We funded the research partnership which developed this innovative and natural science-based technology which protects maize from attacks by the parasitic weed Striga and stemborer moths that devastate the crops of smallholder farmers across Africa.


Maize is the staple crop for millions of smallholder farmers in East Africa. However, it is vulnerable to attacks from the parasitic weed Striga - which penetrates the maize plant’s roots, sucking water and nutrients from its host and stunting its growth - and stemborer moths, whose larvae feed on maize leaves before boring into the plant’s stem and eating it from the inside. Estimates suggest eliminating Striga could save the region $437m a year, while preventing crop losses to stemborers could increase the harvest enough to feed 27 million more people in the region.

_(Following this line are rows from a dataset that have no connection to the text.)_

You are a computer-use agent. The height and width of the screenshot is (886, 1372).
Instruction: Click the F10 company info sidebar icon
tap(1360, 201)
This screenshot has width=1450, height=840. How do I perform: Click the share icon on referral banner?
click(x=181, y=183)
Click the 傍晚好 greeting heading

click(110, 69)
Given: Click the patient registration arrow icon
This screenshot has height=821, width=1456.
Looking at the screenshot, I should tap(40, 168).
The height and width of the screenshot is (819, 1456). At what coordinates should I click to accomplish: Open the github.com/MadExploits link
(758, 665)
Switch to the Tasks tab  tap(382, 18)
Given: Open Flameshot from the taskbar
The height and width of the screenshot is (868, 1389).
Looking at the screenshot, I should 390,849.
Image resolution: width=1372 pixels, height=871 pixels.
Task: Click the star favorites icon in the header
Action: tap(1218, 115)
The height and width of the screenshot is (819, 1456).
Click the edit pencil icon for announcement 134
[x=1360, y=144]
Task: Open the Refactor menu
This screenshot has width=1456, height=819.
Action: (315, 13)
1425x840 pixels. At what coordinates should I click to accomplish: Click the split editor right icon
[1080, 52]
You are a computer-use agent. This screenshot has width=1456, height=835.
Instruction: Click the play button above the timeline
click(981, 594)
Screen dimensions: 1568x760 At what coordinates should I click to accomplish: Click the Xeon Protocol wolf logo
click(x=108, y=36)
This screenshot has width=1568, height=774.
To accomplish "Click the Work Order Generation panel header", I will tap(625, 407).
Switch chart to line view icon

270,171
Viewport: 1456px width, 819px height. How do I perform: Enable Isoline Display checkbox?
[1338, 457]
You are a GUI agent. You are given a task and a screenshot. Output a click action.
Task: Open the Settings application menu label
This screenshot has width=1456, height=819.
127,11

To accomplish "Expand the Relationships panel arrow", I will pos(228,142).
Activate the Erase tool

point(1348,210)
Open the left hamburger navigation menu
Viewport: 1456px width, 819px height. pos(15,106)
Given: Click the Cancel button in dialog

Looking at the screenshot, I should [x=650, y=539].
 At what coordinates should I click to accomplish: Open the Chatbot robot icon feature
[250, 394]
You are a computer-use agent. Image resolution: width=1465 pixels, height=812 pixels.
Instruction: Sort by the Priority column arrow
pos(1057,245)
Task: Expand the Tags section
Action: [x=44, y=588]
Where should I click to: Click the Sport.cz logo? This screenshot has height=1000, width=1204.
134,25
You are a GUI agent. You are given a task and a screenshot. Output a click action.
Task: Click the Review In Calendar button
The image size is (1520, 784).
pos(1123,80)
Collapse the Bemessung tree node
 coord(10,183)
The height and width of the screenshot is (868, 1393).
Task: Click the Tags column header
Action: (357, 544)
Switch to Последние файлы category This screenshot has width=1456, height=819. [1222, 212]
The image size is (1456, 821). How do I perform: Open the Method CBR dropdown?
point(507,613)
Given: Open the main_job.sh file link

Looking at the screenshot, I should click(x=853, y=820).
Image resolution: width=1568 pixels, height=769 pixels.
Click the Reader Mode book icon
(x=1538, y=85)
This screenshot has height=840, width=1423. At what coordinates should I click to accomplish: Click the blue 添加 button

In 1993 Gatsby began funding a partnership between two agricultural research institutes to develop innovative solutions for the problems afflicting maize in East Africa. The International Centre of Insect Physiology & Ecology (ICIPE) and Rothamsted Research found that different plants produce different chemicals which can either drive stemborer moths away or draw them in. Experimenting with this “push-pull” approach, researchers found that intercropping the forage leaf Desmodium with maize was particularly effective as the push element, while a border crop of Napier grass worked well as the pull aspect.

Adoption of the push-pull technology also provides additional groundcover which helps with soil and water conservation, increasing fertility and thus yields. Both desmodium and Napier can be used as fodder for livestock, which enables farmers to start or expand dairy production and use additional organic manure to reduce dependence on expensive fertilisers.

Gatsby and the Gatsby-founded Kilimo Trust have funded subsequent ICIPE programmes to disseminate the technology. ICIPE has formed partnerships with national bodies, creating a multi-pronged extension system, and has worked with farmers to adapt the push-pull model for various agro-ecological conditions across the region and different crops including sorghum.

By 2009, more than 30,000 farmers in Kenya, Uganda and Tanzania had adopted push-pull. On average farmers adopting the technology increase their maize yields by 250-300%. The economic benefit of push-pull is estimated at $2-3m annually, translating to approximately $100 per family per year.

Push-pull is one of four key technologies for combating Striga being evaluated in a new four-year, $6.7m Gates Foundation programme across Western Kenya and Nigeria.